• [THE PROBLEM]
Restate the listing below exactly, images excluded.

##### GIVEN RECORDS

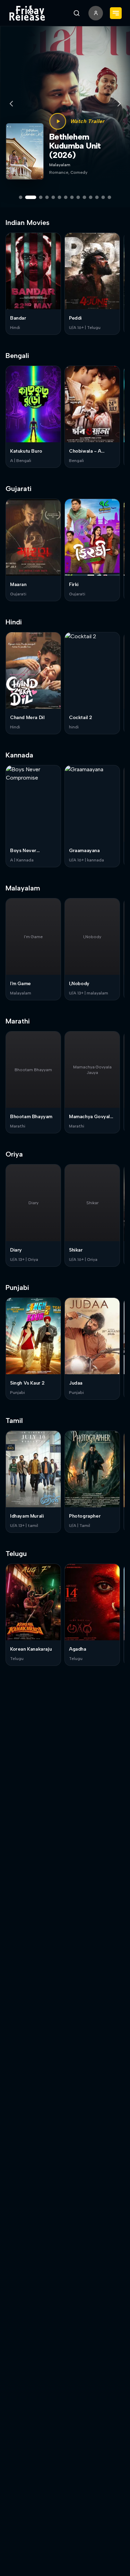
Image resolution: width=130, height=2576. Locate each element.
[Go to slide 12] (97, 197)
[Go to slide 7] (66, 197)
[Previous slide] (11, 104)
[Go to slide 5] (53, 197)
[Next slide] (119, 104)
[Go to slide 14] (109, 197)
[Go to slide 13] (103, 197)
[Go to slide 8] (72, 197)
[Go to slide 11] (91, 197)
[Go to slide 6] (59, 197)
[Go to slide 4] (47, 197)
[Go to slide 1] (21, 197)
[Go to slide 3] (41, 197)
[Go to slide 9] (78, 197)
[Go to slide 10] (84, 197)
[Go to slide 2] (30, 197)
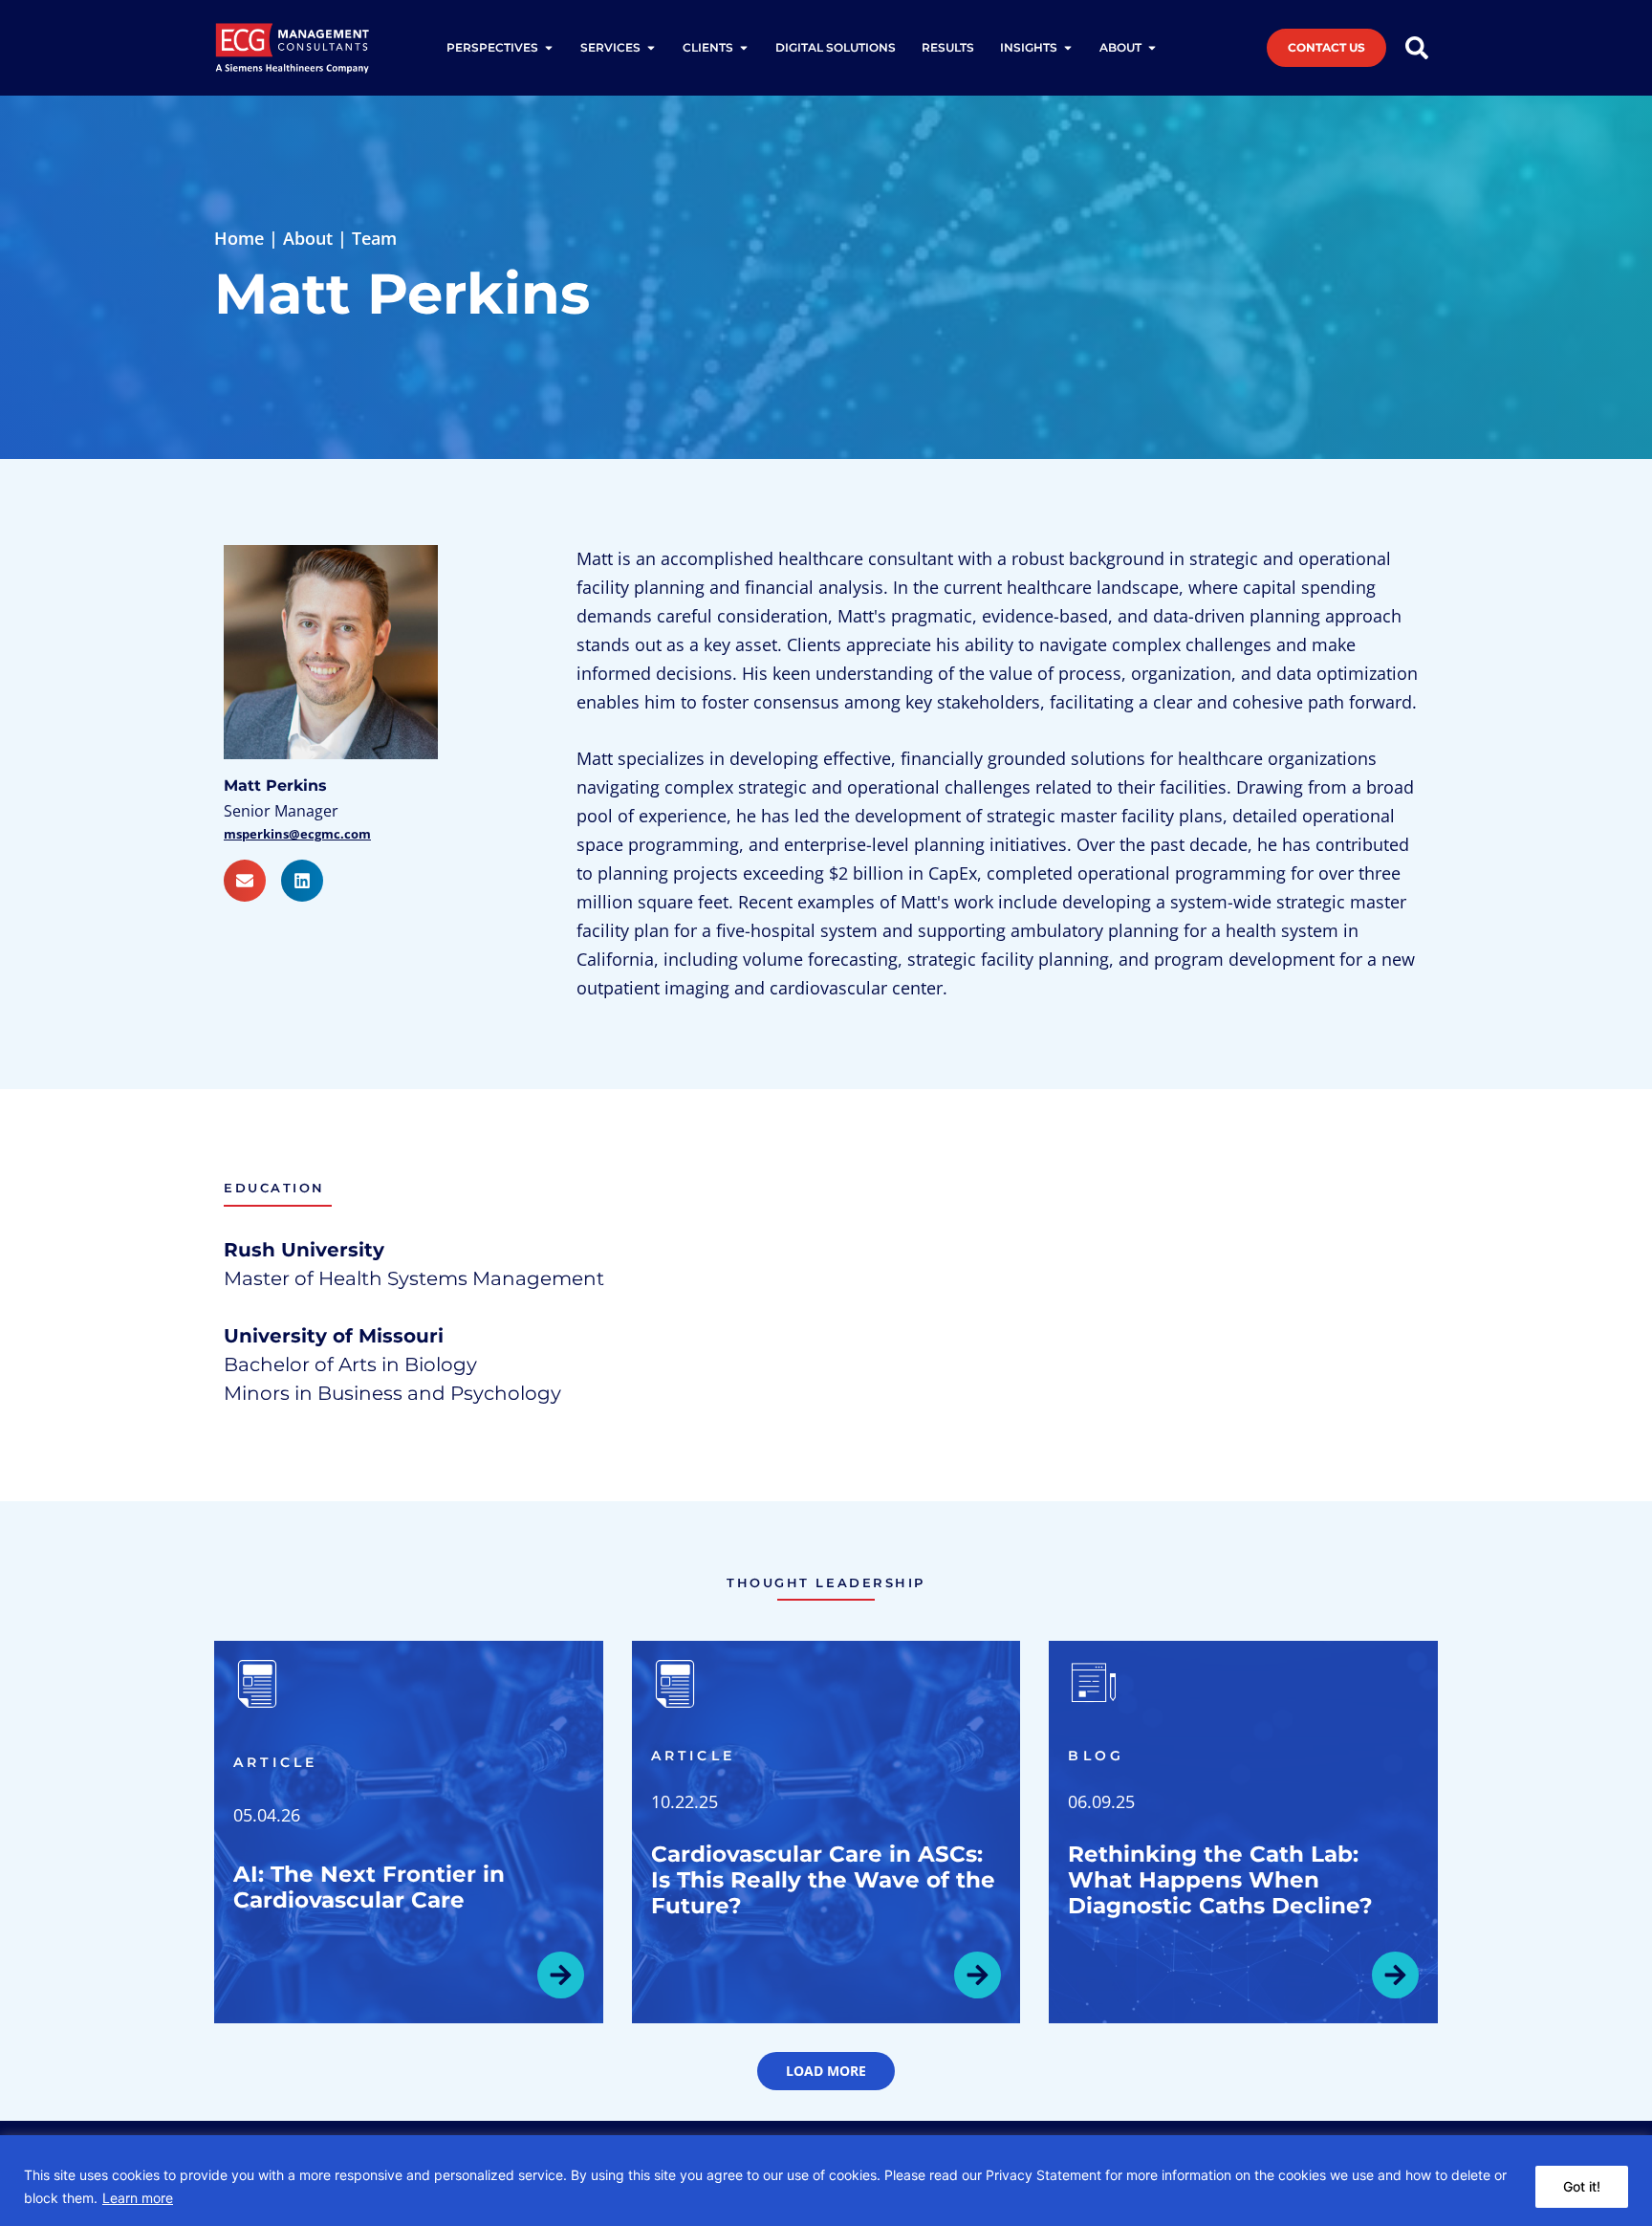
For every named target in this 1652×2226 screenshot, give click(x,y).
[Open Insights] (1068, 47)
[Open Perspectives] (548, 47)
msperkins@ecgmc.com (297, 833)
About (308, 238)
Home (239, 238)
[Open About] (1152, 47)
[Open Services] (651, 47)
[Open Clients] (744, 47)
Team (374, 238)
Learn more (137, 2198)
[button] (826, 2071)
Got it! (1581, 2186)
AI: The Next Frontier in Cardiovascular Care (369, 1887)
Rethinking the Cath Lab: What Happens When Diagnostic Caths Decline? (1220, 1880)
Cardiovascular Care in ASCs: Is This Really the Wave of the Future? (823, 1880)
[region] (826, 2180)
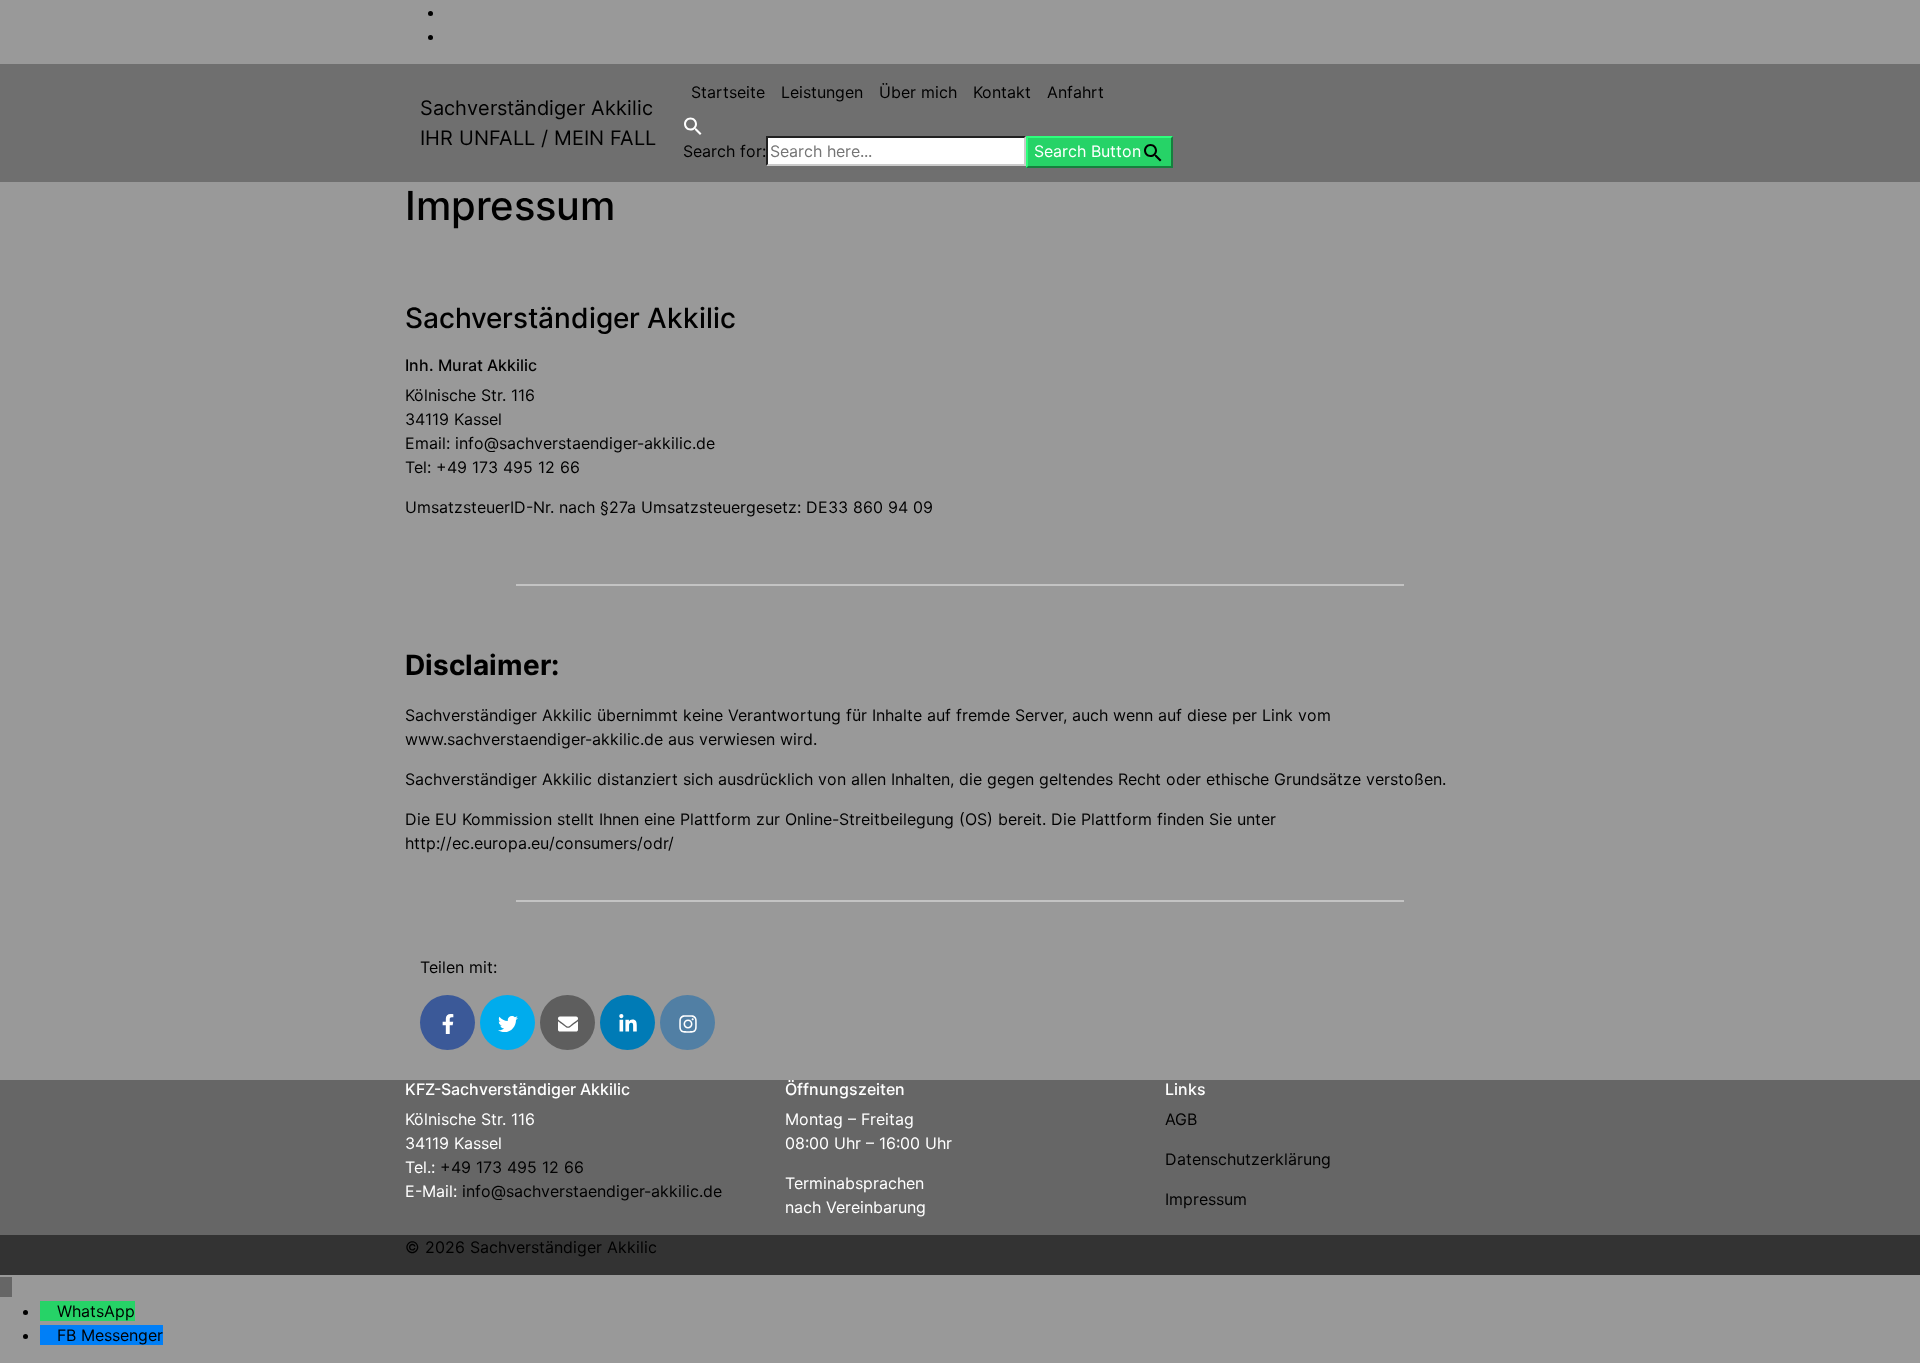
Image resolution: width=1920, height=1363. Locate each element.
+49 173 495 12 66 (508, 467)
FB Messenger (110, 1335)
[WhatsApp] (48, 1311)
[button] (693, 124)
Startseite (728, 92)
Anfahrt (1075, 92)
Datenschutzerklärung (1248, 1159)
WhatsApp (96, 1311)
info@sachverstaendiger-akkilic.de (585, 443)
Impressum (1206, 1199)
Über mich (918, 92)
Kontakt (1002, 92)
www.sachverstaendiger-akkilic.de (534, 739)
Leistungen (822, 92)
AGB (1181, 1119)
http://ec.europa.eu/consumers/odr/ (539, 843)
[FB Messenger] (48, 1335)
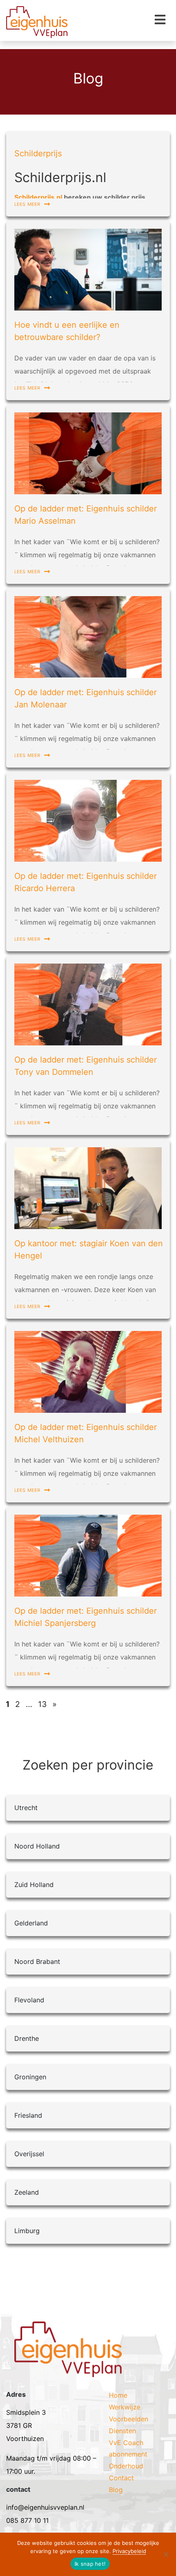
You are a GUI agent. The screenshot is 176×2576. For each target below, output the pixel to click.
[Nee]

##########

• [EXERCISE RESPONSE]
Image resolution: width=130, height=2576. Locate each element.
[Go to slide 12] (97, 197)
[Go to slide 7] (66, 197)
[Previous slide] (11, 104)
[Go to slide 5] (53, 197)
[Next slide] (119, 104)
[Go to slide 14] (109, 197)
[Go to slide 13] (103, 197)
[Go to slide 8] (72, 197)
[Go to slide 11] (91, 197)
[Go to slide 6] (59, 197)
[Go to slide 4] (47, 197)
[Go to slide 1] (21, 197)
[Go to slide 3] (41, 197)
[Go to slide 9] (78, 197)
[Go to slide 10] (84, 197)
[Go to slide 2] (30, 197)
For every named target in this 1652×2226 screenshot, give click(x,y).
[Open Insights] (1068, 47)
[Open Perspectives] (548, 47)
msperkins@ecgmc.com (297, 833)
About (308, 238)
Home (239, 238)
[Open About] (1152, 47)
[Open Services] (651, 47)
[Open Clients] (744, 47)
Team (374, 238)
Learn more (137, 2198)
[button] (826, 2071)
Got it! (1581, 2186)
AI: The Next Frontier in Cardiovascular Care (369, 1887)
Rethinking the Cath Lab: What Happens When Diagnostic Caths Decline? (1220, 1880)
Cardiovascular Care in ASCs: Is This Really the Wave of the Future? (823, 1880)
[region] (826, 2180)
Image resolution: width=1920, height=1363. Locate each element.
+49 173 495 12 66 (508, 467)
FB Messenger (110, 1335)
[WhatsApp] (48, 1311)
[button] (693, 124)
Startseite (728, 92)
Anfahrt (1075, 92)
Datenschutzerklärung (1248, 1159)
WhatsApp (96, 1311)
info@sachverstaendiger-akkilic.de (585, 443)
Impressum (1206, 1199)
Über mich (918, 92)
Kontakt (1002, 92)
www.sachverstaendiger-akkilic.de (534, 739)
Leistungen (822, 92)
AGB (1181, 1119)
http://ec.europa.eu/consumers/odr/ (539, 843)
[FB Messenger] (48, 1335)
You are a GUI agent. The screenshot is 176×2576. For each target below, output the pixel to click.
[Nee]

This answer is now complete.